Dans la vidéo, l’évolution devient visible en accéléré. Progressivement, la toile se remplit de silhouettes en train de courir, sa surface est creusée par des failles engloutissant les personnages. Mais les hommes continuent à courir sur leur chemin de vie avec des hauts et des bas, et qui écrit un mot :

                         chaos

Chaque génération, cherchant à trouver sa place, croise les chemins des générations précédentes. Dans ce processus d’organisation, de plus en plus de protagonistes disparaissent, engloutis sous des couches de peinture, « sacrifiés » dans le but d’obtenir une composition harmonieuse de l’ensemble.

 Ni la peinture, ni le film racontent « une histoire », mais dans le film final transparaît l’histoire de la peinture et de ses personnages. Un ordre invisible dans le chaos, une évolution du vide au plein, du clair à l’obscur, de l’immobile au mouvement : Une métaphore pour le monde contemporain…
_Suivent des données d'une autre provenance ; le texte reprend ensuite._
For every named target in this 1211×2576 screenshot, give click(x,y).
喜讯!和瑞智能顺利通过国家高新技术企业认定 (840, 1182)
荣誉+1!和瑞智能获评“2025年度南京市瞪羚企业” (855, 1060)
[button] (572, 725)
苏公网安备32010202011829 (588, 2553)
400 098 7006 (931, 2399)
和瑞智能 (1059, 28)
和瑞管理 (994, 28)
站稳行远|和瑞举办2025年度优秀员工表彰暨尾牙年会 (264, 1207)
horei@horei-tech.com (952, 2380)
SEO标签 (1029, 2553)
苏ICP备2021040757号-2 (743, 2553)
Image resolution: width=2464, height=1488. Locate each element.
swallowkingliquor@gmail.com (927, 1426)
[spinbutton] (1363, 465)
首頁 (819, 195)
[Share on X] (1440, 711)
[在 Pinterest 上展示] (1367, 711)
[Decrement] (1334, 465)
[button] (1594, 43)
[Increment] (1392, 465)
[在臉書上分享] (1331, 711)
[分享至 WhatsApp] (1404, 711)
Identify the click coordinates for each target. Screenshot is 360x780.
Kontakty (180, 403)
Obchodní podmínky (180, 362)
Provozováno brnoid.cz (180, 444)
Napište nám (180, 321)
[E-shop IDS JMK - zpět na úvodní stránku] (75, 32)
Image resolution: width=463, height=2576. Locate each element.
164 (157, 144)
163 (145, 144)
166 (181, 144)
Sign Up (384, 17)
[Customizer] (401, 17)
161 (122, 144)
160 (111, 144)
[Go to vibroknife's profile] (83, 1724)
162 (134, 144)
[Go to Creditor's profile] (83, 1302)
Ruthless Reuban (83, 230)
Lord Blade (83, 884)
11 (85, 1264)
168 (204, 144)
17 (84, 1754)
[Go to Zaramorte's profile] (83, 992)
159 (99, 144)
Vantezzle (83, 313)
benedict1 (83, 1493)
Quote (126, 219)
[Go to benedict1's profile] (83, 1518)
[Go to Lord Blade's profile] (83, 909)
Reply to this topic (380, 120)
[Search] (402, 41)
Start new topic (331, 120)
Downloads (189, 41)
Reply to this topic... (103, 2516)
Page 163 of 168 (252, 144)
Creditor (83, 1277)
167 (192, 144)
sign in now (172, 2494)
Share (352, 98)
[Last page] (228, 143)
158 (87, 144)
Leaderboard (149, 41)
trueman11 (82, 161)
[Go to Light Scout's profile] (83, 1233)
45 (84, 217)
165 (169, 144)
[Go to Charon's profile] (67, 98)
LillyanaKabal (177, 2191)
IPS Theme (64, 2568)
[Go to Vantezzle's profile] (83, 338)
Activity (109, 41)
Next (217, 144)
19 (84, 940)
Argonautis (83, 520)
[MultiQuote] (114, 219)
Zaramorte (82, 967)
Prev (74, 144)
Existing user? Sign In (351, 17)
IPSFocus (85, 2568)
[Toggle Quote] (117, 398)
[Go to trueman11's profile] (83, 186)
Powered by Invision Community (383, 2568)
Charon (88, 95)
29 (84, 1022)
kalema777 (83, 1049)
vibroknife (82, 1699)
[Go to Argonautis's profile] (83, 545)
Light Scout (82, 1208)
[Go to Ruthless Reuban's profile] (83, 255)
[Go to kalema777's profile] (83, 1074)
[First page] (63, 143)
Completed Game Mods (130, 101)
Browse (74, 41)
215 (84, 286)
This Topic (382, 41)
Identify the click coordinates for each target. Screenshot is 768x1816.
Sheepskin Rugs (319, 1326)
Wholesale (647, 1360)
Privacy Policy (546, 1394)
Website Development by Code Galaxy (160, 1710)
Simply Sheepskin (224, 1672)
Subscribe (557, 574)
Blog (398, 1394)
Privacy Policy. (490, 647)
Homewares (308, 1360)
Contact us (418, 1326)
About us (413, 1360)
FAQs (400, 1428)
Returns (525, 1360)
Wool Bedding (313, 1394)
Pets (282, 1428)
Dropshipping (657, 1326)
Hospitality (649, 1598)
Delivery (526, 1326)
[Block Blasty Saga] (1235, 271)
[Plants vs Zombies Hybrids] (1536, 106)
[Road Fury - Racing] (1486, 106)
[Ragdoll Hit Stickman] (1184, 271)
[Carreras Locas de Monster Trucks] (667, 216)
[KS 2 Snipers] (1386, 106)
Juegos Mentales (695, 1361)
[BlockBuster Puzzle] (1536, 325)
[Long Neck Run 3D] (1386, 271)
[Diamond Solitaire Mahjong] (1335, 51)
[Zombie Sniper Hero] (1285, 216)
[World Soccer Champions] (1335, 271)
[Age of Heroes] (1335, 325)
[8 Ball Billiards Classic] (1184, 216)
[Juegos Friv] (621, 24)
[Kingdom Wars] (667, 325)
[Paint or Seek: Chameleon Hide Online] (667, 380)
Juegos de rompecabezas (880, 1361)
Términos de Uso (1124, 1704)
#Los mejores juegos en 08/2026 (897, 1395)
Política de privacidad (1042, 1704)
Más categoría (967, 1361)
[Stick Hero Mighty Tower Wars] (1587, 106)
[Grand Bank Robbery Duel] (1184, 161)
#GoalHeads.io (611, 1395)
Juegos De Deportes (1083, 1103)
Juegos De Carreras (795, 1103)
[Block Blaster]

        A la première vision du film, on n’arrive pas à distinguer      quelque chose dans le torrent des images. Mais, en fixant le regard sur le centre, on aperçoit un personnage qui court imperturbablement au milieu.

Tiré par son fil rouge, il court sans jamais s’arrêter sur le chemin mouvementé qui forme le mot CHAOS- jusqu’à sa disparition…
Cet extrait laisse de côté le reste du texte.